I have been an Apple customer for well over a decade and that ABM experience blew me away and made me happy I had gone with iPads for my business over cheaper Android tablets (one of _many_ reasons).
Something that baffles me about modern business is that Apple is far and away the most valuable company in the world, they’re phenomenally profitable, they’ve got an absolute mountain of cash, and they’ve done so by basically eschewing every page in the MBA playbook, and this has had no influence whatsoever on how the business world talks about proper business strategy.
They’re obsessive about quality, they treat design and customer experience as first class parts of the process, they invest heavily in long-term R&D, they have world leading support - they’ve basically done the opposite of what every financial analyst and business consultant in the world thinks is the right move, and as a result they’re worth more than Saudi-Aramco, and yet somehow every company out there is still sprinting in the exact opposite direction of how Apple operates.
Apple had one leader who thought differently, and that paid off, and now there is already some inertia inside apple because that is part of their brand. They put out one bad keyboard, mess with the ports in their macs and the world judges them harshly, everything is something gate.
Because Apple's way works does not mean other ways do not. Those other ways are way easier and cheaper, and businesses are fine chasing lower hanging fruits.
One part is probably because they are so secretive externally and internally, so there have been no business books on apples culture, playbook etc. No TED talks from ex Apple leaders.
I think Tesla is the closest to trying to follow their model, in a much scrappier way of course.
Tesla in no way follows Apple’s model. Musk has a very specific way of running companies reflected in both SpaceX and Tesla. That involves two key things Apple would never do:
- ship 90% solutions to learn very early what doesn’t work
- iterate and make changes very rapidly to the product
This can be seen in the model 3, which has had significant variations even within a year. Both improvements (better fit and finish) and likely mistakes (deleting lidar).
The same is seen on the SpaceX side. The starship launches were wildly successful despite the catastrophic endings. This can be seen in the live streams of the employees cheering wildly at the end (which completely baffled armchair critics).
I’m on the fence if this is a good way to run companies long term, but the general point is that it’s about as far from Apple’s culture as you can get.
That Apple doesn't ship 90% solutions is laughable. The initial versions of OSX, iPhone etc. had a lot of rough edges, and were practically public betas.
The only difference is that Jobs and later his deciples were able to blow smoke up your ass, and sell the obvious incomplete product as focusing on some other distraction, or something. Clearly the reality distortion field worked.
I'm not suggesting that Apple has egregious hardware or software problems, but (as a fanboy of neither company) that you're cherry-picking by claim that Apple isn't "ship[ping] 90% solutions to learn very early what doesn’t work".

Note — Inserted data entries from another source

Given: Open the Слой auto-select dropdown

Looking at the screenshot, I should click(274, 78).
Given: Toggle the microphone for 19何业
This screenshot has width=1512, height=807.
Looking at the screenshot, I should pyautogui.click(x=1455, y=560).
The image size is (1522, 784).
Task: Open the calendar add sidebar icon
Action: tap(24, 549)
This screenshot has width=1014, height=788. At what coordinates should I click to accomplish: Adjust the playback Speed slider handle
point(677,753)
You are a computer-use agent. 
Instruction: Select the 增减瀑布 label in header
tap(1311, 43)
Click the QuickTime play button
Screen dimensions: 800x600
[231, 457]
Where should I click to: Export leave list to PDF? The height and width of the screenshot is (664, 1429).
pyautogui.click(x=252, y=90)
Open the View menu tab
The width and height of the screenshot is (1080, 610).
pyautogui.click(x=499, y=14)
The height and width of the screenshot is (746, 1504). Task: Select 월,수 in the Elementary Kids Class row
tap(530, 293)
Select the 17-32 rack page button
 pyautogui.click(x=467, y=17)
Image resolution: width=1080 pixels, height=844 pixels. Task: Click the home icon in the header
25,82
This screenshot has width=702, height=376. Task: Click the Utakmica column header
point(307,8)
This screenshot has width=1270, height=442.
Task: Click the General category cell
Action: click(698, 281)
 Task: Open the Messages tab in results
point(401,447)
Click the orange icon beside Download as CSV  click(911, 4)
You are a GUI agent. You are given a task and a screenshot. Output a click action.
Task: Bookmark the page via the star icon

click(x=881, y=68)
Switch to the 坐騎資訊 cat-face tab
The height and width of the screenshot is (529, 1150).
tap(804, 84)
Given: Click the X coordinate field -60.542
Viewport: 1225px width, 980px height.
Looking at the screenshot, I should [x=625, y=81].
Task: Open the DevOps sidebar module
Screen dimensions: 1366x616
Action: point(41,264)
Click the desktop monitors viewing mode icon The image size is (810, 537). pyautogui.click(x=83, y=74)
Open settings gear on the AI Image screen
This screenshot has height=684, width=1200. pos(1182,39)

Panel gaps or whatever at Tesla are obviously something they know about, it's not like nobody at Tesla is aware that their fit and finish doesn't match a Mercedes S-Class.
Whereas Antennagate is something that shouldn't have escaped the lab, I can't really a similar incident with Tesla.
The recent Starship explosion was a success, if you want to see the cost of avoiding rapid iteration when it comes to rockets look no further than the SLS.
They were in the early days. I remember someone posting about how their Tesla broke down and a Tesla flatbed pulled up with a working car, swapped them out, and left their car as a loaner
> Here if I understand you don’t get access to support but to an interpreter who will call the support for you. It’s of no interest if you don’t know ASL
I might receive some slack here, but I gave it a try (I don't know ASL). Within 5 seconds of clicking the button, I was connected to a live human, with both my video and sound, as well as the other person's, turned on (although I did have the ability to switch them off). There was no intermediate step to filter out spam calls. I did cut the call quickly though to avoid wasting their time!
Canadian census table, "mother tongue", Quebec Sign Language is listed as 990; language spoken most often at home 1475; "Other language spoken at home 6200."
c.f. ASL at 4965, 8175, 37620.
I perhaps overstated the case, but...
Surely a good part of the 990-1500 are also functional in ASL. Those who aren't are a vanishingly small subpopulation to have a team of interpreters on staff scheduled to shifts, ready to videoconference.
> Surely a good part of the 990-1500 are also functional in ASL.
Do you, once again, have sources for that? I'm only trying to highlight the weird edge cases Apple constantly makes to operate in Canada, and you're carrying their water for them. They're adults, they could have explained themselves why they don't serve that language community.
I think I've done pretty well providing sources and you're pretty adversarial. e.g.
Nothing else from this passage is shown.